What if I told you there was a marketing theory out there that was so intriguing that most of the music industry and a lot of big-box companies who sell things through digital means swear by it? What if I also told you that people in cultural creativity (music, writing, art, etc…) still keep it in mind while pushing their own work and marketing? What would you think if I told you that even though the ideas born from the theory are important – the actual concept is a failure? Welcome to the Long Tail Theory.
Long Tail Theory is an economic theory that was formulated by a person who wasn’t an expert in the field. Since its introduction, the theory has been invalidated. However, lessons learned from it are still helping drive digital markets – especially digital music and recommendation-driven marketing.

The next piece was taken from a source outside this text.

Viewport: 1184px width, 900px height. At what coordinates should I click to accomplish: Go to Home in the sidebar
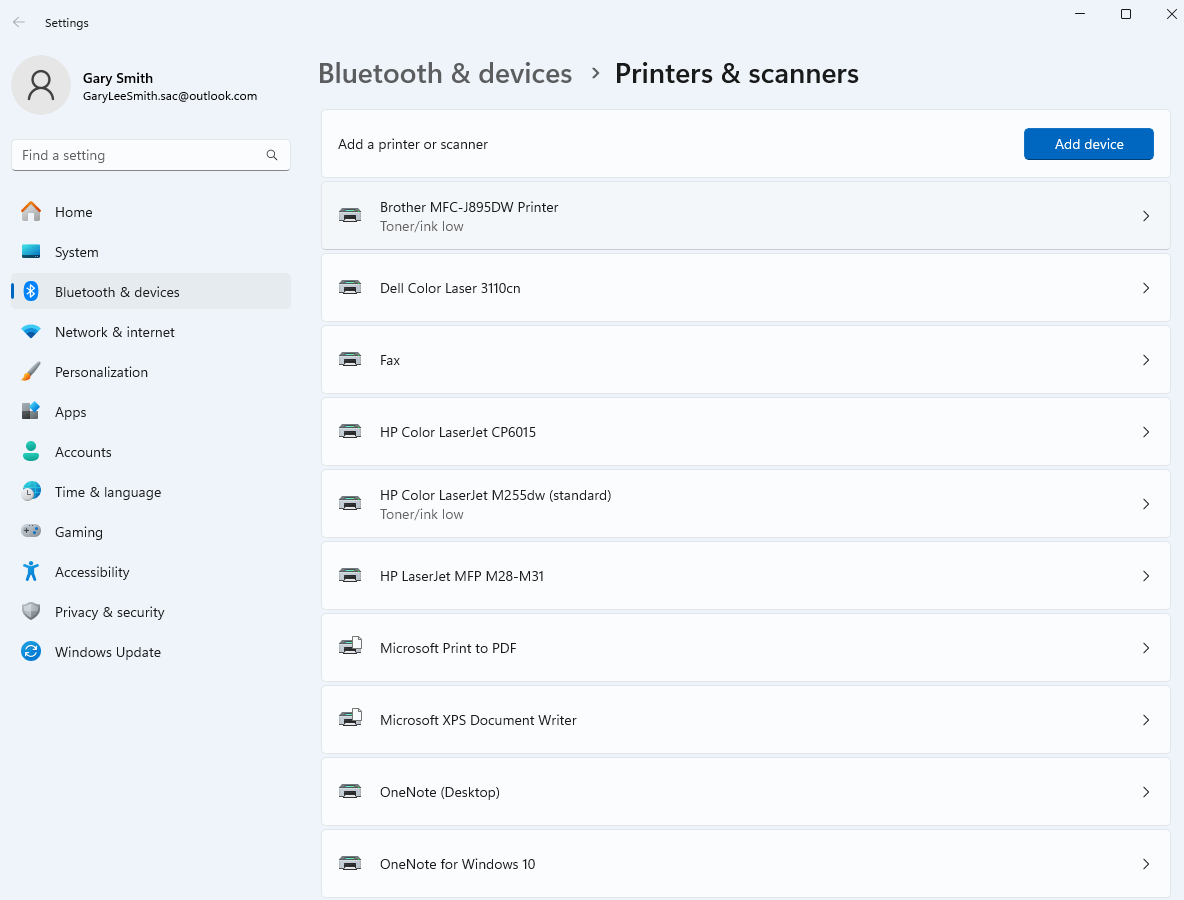point(73,212)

But that is just the very basic answer. If you want to know more, I can break it down for you.
What is Long Tail Theory?
In 2004, Chris Anderson of Wired Magazine popularized the statistical or economic term “long tail” for online marketers, explaining that in a digital era of the unlimited web “…shelf space, products that are in low demand or have low sales volume can collectively make up a market share that rivals or exceeds the relatively few current bestsellers and blockbusters if the store or distribution channel is large enough.”
Overall, Long Tail profit occurs when sales are made for goods not commonly sold. These goods can return a profit through reduced marketing and distribution costs. In the same reference, “hits” or current blockbusters that are released and made popular are called the “Head”. See the graph below for a visual explanation:
At the time of the article, this theory was driven by a few examples that worked and also the budding digital commerce of the new century. Anderson used a book to illustrate:
“In 1988, A British mountain climber named Joe Simpson wrote a book called Touching the Void, a harrowing account of near-death in the Peruvian Andes. It got good reviews but, only a modest success, it was soon forgotten. Then, a decade later, a strange thing happened. Jon Krakauer wrote Into Thin Air, another book about a mountain-climbing tragedy, which became a publishing sensation. Suddenly Touching the Void started to sell again.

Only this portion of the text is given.